टिप्पणी

# PyTorch qGAN Implementation¶

## Overview¶

This tutorial introduces step-by-step how to build a PyTorch-based Quantum Generative Adversarial Network algorithm.

## Context¶

The qGAN [1] is a hybrid quantum-classical algorithm used for generative modeling tasks. The algorithm uses the interplay of a quantum generator $$G_{\theta}$$, i.e., an ansatz, and a classical discriminator $$D_{\phi}$$, a neural network, to learn the underlying probability distribution given training data.

The generator and discriminator are trained in alternating optimization steps, where the generator aims at generating samples that will be classified by the discriminator as training data samples (i.e, samples extracted from the real training distribution), and the discriminator tries to differentiate between original training data samples and data samples from the generator (in other words, telling apart the real and generated distributions). The final goal is for the quantum generator to learn a representation for the training data’s underlying probability distribution. The trained quantum generator can, thus, be used to load a quantum state which is an approximate model of the target distribution.

References:

Given $$k$$-dimensional data samples, we employ a quantum Generative Adversarial Network (qGAN) to learn the data’s underlying random distribution and to load it directly into a quantum state:

$\big| g_{\theta}\rangle = \sum_{j=0}^{2^n-1} \sqrt{p_{\theta}^{j}}\big| j \rangle$

where $$p_{\theta}^{j}$$ describe the occurrence probabilities of the basis states $$\big| j\rangle$$.

The aim of the qGAN training is to generate a state $$\big| g_{\theta}\rangle$$ where $$p_{\theta}^{j}$$, for $$j\in \left\{0, \ldots, {2^n-1} \right\}$$, describe a probability distribution that is close to the distribution underlying the training data $$X=\left\{x^0, \ldots, x^{k-1} \right\}$$.

For an example of how to use a trained qGAN in an application, the pricing of financial derivatives, please see the Option Pricing with qGANs tutorial.

## Tutorial¶

### Data and Representation¶

First, we need to load our training data $$X$$.

In this tutorial, the training data is given by samples from a 2D multivariate normal distribution.

▸ **DATA SECTION**
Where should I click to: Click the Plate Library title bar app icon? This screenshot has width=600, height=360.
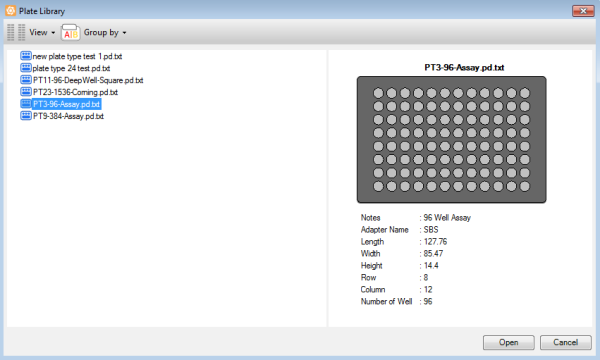[11, 11]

▸ **EXERCISE OBJECTIVE**
From the qGAN tutorial, extract the passage between "This tutorial introduces" and "given training data.", inclusive, word for word. The material placed after the text is separate from it.

▸ **RESULT OF THIS TASK**
This tutorial introduces step-by-step how to build a PyTorch-based Quantum Generative Adversarial Network algorithm.

## Context¶

The qGAN [1] is a hybrid quantum-classical algorithm used for generative modeling tasks. The algorithm uses the interplay of a quantum generator $$G_{\theta}$$, i.e., an ansatz, and a classical discriminator $$D_{\phi}$$, a neural network, to learn the underlying probability distribution given training data.